Selon le ministre de la Santé et de l’Action Sociale, le manque de financement, de formation et d’infrastructures sont autant d’entraves à une prise en charge de populations inégalement réparties sur les territoires. De l’avis de Docteur Marie Khemesse Ngom Ndiaye bien que le nombre d’institutions publiques et privées œuvrent à l’élaboration des politiques de santé, c’est parfois la prise en charge opérationnelle finale qui peut poser problème. C’est ce que l’on appelle la problématique du ‘’last mile ‘’, ou du dernier kilomètre. C’est-à-dire, que, explique-t-elle, même lorsque certaines régions sont opérationnelles d’un point de vue sanitaire et que tout semble exister dans la chaîne de délivrance, le dernier kilomètre peut encore faire défaut. 

La véritable question sanitaire, soutient la Directrice générale des Etablissements de Santé, serait donc, au final, celle de l’accès aux soins et à l’information, ou plus précisément celle du déficit d’offre adéquate de prise en charge au regard de la structure de la population et de ses territoires. ‘’L’Afrique compte actuellement 24% des malades dans le monde pour seulement 3% de l’effectif mondial des professionnels de santé. En zone subsaharienne, ce sont seulement 145 000 médecins recensés pour une population de 821 millions de personnes. Mais bien que les efforts de formation doivent perdurer, les innovations technologiques apportent, elles aussi, sur ce point, des solutions inédites’’, explique Docteur Fatou Mbaye Sylla. Ces dernières permettent en effet, poursuit-elle, de connecter les populations à de nouvelles offres de soins. Une autre façon donc de résorber ce ‘’last mile’’, par la réintégration des populations via les outils numériques, et ce grâce au secteur de l’e-santé.  Elle estime que les besoins en prévention sont nombreux et en appellent tous à de vastes campagnes de sensibilisation. Qu’il s’agisse d’initiatives étatiques ou du fait de partenaires privés, les dîtes campagnes sont prioritairement relayées via les plateformes mobiles. Une réelle opportunité puisque le continent compte de plus en plus d’utilisateurs de smartphones.

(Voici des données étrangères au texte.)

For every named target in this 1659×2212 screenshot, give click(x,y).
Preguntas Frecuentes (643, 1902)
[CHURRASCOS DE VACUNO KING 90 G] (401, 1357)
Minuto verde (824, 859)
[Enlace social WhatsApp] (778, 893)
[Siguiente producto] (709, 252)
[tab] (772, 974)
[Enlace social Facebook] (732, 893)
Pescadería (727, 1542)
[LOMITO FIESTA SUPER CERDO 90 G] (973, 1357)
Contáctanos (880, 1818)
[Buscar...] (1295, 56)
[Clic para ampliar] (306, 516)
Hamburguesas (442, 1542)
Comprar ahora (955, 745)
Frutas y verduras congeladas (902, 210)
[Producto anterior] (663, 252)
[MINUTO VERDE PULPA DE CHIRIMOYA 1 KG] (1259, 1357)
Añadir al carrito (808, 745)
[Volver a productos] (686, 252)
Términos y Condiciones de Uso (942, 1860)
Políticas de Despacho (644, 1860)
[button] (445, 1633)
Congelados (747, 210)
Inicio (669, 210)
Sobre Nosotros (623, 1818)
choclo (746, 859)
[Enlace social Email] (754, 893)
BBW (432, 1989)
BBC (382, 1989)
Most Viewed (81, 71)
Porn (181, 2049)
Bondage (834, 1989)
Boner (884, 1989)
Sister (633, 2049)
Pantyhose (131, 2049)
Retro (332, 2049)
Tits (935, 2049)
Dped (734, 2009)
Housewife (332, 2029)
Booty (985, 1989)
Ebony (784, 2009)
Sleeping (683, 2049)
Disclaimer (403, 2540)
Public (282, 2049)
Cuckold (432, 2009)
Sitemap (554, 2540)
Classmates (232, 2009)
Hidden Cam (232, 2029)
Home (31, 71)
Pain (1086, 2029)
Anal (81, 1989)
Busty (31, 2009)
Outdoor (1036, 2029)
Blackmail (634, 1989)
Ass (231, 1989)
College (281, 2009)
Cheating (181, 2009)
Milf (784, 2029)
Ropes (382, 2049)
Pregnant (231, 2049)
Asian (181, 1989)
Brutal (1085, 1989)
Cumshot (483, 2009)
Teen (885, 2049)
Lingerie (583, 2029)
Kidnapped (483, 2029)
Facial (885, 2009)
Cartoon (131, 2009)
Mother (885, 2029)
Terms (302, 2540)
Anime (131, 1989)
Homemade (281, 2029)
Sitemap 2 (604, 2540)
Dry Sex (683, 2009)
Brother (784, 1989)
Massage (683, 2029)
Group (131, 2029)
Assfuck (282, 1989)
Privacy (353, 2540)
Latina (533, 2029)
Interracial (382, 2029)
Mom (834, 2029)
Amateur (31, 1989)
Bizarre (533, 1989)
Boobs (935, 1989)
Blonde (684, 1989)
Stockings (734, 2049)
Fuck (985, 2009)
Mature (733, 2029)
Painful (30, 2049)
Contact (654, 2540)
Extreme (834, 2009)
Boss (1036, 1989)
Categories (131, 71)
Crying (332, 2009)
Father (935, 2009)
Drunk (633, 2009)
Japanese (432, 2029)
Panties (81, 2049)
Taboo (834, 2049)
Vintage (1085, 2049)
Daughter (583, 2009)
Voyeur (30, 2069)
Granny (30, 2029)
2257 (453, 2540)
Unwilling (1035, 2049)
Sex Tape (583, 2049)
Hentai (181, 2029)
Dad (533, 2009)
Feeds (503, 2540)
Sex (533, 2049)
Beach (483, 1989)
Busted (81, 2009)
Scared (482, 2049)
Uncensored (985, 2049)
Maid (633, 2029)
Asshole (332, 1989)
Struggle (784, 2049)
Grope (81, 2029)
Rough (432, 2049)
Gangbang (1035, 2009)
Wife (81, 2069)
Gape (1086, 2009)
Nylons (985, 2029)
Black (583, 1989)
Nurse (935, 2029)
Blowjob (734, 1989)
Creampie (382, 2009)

En effet, la GSM Association estime que d’ici 2025, il y a aura au moins 634 millions d’utilisateurs de mobile en Afrique subsaharienne. ‘’Avec un meilleur taux de couverture, un développement de la 4G et une réduction du coût de la data en perspective, le numérique a déjà pris une place importante dans les habitudes des consommateurs, mais aussi bientôt dans les habitudes des patients. C’est pourquoi les développeurs africains s’emparent de l’e-santé pour suppléer aux lacunes sanitaires’’ rassure Professeur Abdou Kane président de l’association sénégalaise de cardiologie.  Il cite l’exemple de l’application ‘’Prévention Ebola’’ qui a été lancée en pleine épidémie pour informer les gens sur le virus dans plusieurs langues locales.  Pour lui, la fonctionnalité doit être assurée autant que l’intégrité des données ainsi que leur confidentialité sans altérer les facilités d’utilisation pour le personnel médical.